### Set task:
Copy verbatim the lines below, from the line containing "Image resolution: width=474" up to and including the line containing "point(796,269)", and output nothing else.

### Provided data:

==============================

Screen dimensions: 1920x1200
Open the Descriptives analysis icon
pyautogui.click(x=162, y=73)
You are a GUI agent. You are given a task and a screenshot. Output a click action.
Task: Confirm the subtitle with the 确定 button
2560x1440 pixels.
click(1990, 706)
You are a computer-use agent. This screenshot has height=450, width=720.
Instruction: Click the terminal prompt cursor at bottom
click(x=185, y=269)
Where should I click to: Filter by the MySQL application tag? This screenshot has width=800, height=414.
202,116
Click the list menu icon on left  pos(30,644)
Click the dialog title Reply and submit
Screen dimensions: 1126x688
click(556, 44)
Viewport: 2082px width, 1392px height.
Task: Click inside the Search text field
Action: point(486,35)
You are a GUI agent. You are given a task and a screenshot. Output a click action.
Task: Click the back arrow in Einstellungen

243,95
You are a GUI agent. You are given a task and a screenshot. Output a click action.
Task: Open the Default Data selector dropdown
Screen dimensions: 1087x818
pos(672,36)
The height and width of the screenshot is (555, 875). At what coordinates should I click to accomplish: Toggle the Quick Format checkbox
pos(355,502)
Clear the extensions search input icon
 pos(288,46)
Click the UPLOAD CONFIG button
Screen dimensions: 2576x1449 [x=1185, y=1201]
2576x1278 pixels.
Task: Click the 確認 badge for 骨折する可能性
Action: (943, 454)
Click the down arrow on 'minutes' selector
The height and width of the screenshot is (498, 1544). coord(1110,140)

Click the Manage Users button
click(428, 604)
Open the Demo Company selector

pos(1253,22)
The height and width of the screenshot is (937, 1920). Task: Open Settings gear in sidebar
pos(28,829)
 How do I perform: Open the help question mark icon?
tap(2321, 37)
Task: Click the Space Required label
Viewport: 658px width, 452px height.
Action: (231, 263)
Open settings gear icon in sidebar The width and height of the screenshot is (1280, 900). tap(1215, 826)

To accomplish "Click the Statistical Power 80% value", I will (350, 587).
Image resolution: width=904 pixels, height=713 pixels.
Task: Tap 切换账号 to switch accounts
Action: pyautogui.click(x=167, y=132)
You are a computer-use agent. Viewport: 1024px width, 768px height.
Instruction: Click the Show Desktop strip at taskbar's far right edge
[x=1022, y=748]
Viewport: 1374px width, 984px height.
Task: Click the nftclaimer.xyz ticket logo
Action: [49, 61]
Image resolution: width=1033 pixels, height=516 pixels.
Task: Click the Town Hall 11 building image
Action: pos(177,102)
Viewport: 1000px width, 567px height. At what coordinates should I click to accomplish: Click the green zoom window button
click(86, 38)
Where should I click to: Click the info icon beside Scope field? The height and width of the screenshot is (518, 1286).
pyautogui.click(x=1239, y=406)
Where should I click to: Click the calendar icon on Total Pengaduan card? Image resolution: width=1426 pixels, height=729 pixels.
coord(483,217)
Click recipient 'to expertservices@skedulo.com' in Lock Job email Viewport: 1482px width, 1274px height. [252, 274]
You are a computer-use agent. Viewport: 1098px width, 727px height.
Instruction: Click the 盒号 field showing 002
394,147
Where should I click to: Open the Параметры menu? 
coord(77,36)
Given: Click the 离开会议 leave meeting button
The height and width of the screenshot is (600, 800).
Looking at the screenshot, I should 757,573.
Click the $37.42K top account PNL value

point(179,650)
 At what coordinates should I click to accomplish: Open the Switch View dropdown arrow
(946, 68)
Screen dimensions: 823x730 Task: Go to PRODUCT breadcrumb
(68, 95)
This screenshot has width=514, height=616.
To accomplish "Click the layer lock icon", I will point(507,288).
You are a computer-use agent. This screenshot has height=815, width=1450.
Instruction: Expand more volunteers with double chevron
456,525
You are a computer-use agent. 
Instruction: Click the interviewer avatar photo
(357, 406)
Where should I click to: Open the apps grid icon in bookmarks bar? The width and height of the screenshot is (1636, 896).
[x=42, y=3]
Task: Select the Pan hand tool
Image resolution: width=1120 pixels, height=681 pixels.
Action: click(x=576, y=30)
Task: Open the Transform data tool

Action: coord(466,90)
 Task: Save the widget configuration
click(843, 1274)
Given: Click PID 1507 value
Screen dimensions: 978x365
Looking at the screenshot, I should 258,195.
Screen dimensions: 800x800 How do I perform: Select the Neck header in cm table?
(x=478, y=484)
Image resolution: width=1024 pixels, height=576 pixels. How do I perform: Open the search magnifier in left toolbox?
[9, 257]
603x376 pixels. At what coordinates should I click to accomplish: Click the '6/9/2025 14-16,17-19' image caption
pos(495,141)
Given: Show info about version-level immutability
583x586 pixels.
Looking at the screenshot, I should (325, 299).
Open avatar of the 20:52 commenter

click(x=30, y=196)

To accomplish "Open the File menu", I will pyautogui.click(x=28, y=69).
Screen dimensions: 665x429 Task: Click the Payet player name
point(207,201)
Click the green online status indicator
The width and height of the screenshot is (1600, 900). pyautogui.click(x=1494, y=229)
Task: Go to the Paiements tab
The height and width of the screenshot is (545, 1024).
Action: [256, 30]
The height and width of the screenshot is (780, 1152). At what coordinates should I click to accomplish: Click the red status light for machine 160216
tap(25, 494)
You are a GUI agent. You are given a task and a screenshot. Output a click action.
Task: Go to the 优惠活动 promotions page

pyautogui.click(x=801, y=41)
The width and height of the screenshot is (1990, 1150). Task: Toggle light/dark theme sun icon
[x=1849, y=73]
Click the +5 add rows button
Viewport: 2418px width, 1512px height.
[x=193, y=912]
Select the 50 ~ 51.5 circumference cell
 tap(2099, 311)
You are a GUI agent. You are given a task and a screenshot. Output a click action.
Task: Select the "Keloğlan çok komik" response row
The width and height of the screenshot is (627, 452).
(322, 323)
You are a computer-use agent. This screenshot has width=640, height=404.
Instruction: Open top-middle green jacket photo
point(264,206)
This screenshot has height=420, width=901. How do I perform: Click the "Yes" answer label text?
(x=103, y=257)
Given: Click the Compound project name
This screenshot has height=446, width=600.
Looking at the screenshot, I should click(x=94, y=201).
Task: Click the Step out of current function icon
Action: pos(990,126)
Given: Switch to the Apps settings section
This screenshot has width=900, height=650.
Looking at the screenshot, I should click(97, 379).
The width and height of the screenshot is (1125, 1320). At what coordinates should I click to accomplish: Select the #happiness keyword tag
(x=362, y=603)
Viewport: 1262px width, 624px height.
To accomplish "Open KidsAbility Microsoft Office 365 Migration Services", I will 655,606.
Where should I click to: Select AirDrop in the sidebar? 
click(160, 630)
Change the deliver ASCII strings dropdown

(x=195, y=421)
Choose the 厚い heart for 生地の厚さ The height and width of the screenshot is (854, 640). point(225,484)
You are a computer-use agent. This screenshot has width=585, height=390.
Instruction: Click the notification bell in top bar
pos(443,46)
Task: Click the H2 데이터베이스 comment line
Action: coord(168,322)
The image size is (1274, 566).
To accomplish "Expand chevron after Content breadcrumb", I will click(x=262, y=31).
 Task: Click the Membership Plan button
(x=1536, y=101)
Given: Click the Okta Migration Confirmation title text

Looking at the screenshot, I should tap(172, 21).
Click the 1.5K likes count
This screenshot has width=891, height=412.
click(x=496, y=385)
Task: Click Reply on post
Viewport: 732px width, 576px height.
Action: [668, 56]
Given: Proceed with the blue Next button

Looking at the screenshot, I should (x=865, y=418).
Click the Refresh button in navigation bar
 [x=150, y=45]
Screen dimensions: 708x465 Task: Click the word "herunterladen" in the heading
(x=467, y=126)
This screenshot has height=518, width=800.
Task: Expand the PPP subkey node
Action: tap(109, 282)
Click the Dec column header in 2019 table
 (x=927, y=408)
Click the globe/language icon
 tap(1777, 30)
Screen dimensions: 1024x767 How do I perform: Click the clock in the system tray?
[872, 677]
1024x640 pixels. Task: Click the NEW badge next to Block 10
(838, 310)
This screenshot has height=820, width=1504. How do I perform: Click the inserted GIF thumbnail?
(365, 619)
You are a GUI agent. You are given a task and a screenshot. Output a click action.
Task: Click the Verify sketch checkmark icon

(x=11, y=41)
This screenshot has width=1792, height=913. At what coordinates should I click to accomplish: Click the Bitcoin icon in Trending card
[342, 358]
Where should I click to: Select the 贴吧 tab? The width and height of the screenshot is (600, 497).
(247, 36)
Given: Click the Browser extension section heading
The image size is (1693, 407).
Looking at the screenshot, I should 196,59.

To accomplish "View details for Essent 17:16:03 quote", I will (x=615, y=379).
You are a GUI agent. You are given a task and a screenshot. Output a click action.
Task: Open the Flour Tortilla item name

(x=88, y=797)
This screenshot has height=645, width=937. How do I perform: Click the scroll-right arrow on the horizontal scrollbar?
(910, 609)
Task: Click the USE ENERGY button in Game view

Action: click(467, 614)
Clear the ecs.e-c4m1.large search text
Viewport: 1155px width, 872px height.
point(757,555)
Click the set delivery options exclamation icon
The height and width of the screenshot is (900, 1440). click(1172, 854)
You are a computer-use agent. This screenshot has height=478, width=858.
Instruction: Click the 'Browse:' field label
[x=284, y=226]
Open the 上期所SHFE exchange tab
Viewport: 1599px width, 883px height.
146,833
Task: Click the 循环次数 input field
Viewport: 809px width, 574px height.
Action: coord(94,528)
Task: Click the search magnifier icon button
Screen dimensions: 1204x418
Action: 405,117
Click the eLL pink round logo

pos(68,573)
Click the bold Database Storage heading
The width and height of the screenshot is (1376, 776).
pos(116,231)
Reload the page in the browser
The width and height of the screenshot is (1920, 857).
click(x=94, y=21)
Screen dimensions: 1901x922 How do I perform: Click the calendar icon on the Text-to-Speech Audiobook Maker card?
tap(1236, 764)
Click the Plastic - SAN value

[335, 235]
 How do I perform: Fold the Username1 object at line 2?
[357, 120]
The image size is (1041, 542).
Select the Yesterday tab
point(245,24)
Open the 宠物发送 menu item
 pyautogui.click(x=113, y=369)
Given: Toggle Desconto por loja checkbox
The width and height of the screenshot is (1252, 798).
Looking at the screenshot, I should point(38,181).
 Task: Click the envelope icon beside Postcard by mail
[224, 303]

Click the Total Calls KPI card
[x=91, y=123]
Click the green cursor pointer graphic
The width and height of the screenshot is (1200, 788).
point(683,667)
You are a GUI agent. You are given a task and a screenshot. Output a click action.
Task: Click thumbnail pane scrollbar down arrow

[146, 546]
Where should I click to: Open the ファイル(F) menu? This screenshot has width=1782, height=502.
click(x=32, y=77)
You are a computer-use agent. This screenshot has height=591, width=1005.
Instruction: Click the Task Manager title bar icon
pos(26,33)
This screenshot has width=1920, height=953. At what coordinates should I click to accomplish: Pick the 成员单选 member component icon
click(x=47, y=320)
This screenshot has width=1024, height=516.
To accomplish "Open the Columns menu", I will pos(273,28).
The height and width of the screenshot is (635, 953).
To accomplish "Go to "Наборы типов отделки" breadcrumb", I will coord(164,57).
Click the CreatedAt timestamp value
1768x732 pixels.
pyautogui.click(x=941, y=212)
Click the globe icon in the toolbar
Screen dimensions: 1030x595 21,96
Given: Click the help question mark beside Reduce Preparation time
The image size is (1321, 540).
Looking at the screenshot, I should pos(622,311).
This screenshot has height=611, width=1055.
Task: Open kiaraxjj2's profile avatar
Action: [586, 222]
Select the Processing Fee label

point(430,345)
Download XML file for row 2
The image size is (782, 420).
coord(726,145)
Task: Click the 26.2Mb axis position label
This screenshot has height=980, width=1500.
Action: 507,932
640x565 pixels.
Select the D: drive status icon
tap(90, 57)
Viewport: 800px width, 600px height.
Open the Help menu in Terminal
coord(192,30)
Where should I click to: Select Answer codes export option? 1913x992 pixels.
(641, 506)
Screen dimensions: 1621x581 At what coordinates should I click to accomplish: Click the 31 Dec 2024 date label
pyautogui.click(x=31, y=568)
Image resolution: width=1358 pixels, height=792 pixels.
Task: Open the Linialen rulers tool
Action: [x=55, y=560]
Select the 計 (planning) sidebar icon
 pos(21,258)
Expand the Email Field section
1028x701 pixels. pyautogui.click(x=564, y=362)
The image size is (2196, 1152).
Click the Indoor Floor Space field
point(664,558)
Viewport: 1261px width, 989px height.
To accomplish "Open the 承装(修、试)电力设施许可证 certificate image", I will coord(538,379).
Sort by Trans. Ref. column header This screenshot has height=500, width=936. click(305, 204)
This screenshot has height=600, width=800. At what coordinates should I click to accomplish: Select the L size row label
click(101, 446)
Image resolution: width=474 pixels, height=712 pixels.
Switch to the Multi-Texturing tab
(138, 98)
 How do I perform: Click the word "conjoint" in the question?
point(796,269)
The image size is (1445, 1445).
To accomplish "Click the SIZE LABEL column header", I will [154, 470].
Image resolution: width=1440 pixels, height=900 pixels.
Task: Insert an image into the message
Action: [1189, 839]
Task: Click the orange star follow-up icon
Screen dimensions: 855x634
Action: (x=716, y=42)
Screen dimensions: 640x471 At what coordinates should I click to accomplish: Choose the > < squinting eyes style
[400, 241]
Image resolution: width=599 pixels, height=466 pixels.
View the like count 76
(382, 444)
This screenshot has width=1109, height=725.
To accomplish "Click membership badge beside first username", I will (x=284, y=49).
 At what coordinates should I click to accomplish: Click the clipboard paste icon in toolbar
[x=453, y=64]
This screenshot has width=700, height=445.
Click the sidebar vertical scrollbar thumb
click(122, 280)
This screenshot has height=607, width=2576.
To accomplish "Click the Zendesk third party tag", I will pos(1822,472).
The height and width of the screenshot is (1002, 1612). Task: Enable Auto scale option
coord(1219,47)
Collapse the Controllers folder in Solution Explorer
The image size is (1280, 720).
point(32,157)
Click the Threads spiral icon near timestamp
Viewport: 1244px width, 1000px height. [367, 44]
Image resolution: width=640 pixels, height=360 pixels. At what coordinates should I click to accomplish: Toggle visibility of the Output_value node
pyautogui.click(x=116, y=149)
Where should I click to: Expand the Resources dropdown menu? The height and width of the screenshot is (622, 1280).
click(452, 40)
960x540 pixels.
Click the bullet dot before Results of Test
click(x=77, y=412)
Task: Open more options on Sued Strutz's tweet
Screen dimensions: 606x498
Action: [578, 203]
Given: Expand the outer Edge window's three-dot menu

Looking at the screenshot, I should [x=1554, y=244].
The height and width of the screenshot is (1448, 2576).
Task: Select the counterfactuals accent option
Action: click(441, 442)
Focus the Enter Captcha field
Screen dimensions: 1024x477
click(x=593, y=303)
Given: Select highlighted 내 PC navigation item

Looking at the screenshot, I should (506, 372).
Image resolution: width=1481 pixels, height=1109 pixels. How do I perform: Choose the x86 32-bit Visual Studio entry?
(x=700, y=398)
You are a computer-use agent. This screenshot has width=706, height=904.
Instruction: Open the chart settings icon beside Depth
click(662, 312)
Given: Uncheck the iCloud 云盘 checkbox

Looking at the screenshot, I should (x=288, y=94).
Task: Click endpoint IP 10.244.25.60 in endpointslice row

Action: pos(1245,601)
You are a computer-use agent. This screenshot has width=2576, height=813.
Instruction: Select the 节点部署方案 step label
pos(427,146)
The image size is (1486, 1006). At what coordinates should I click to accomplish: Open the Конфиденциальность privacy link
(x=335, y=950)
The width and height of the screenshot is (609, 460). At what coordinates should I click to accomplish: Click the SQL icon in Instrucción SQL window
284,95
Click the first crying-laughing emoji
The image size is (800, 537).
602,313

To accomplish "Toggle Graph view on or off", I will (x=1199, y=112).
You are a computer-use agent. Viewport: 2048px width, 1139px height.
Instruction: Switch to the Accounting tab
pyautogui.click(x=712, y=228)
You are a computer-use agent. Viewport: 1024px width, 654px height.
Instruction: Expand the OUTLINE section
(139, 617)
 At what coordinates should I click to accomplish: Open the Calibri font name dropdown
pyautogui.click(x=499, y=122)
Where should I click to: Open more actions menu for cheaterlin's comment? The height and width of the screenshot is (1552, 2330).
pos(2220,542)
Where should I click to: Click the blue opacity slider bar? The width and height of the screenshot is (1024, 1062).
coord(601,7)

==============================

### Written solution:
Image resolution: width=474 pixels, height=712 pixels.
Switch to the Multi-Texturing tab
(138, 98)
 How do I perform: Click the word "conjoint" in the question?
point(796,269)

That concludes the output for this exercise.